PS is flooded with potential candidates.  Why her?  After all, she was not one of the most visible left wing politicians of late (mostly junior portfolio positions, no major reforms carried out, not the most prominent local council, etc.). When she appeared 10/15 years ago, she was quite aggressive and outspoken (but no necesarily pragmatic, constructive and efficient unlike some other PS women of her generation), and frankly I was not impressed.  Since then, she has avoided confontation or positioning on key issues (I may be wrong, but I do not remmeber her taking a strong stance on the European constitution poll last year). Actually, this is probably why she makes sense as a PS candidate and she could be the one able to bridge both edges of the divided political PS party.

Now, will PS win it?

'La fin désastreuse a répondu aux moyens indignes' Germain Tillion

by Rom on Fri Feb 3rd, 2006 at 06:53:11 AM EST
[ Parent ]
Many thanks for your comment.
Who will be the next French President is not a small issue, even if the international community got used to see us represented by someone who does not exactly embody trustworthiness and credibility.

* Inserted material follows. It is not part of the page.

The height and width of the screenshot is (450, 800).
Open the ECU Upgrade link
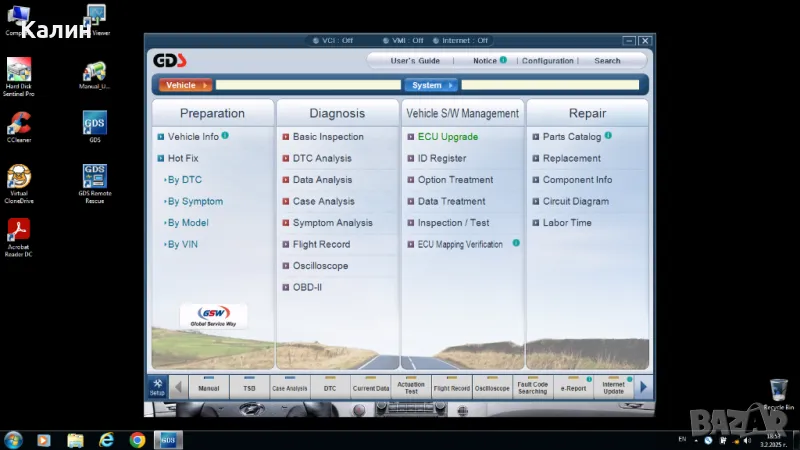click(447, 137)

When through hell, just keep going. W. Churchill
by Agnes a Paris on Fri Feb 3rd, 2006 at 08:58:57 AM EST
[ Parent ]
Ok, we have to give not only take info here on Eurotrib... but I follow Ségolène royal not so closely.
I feel she didn't make the news so much because of her policies or what she stand for, but because of how she relates to the people - quite different from the usual poles. And as I am not exposed anymore to the whole french media, I guess I missed a lot of her presence, which were more in the "people" or feel-good part, which does not come through in the  media I have access to abroad.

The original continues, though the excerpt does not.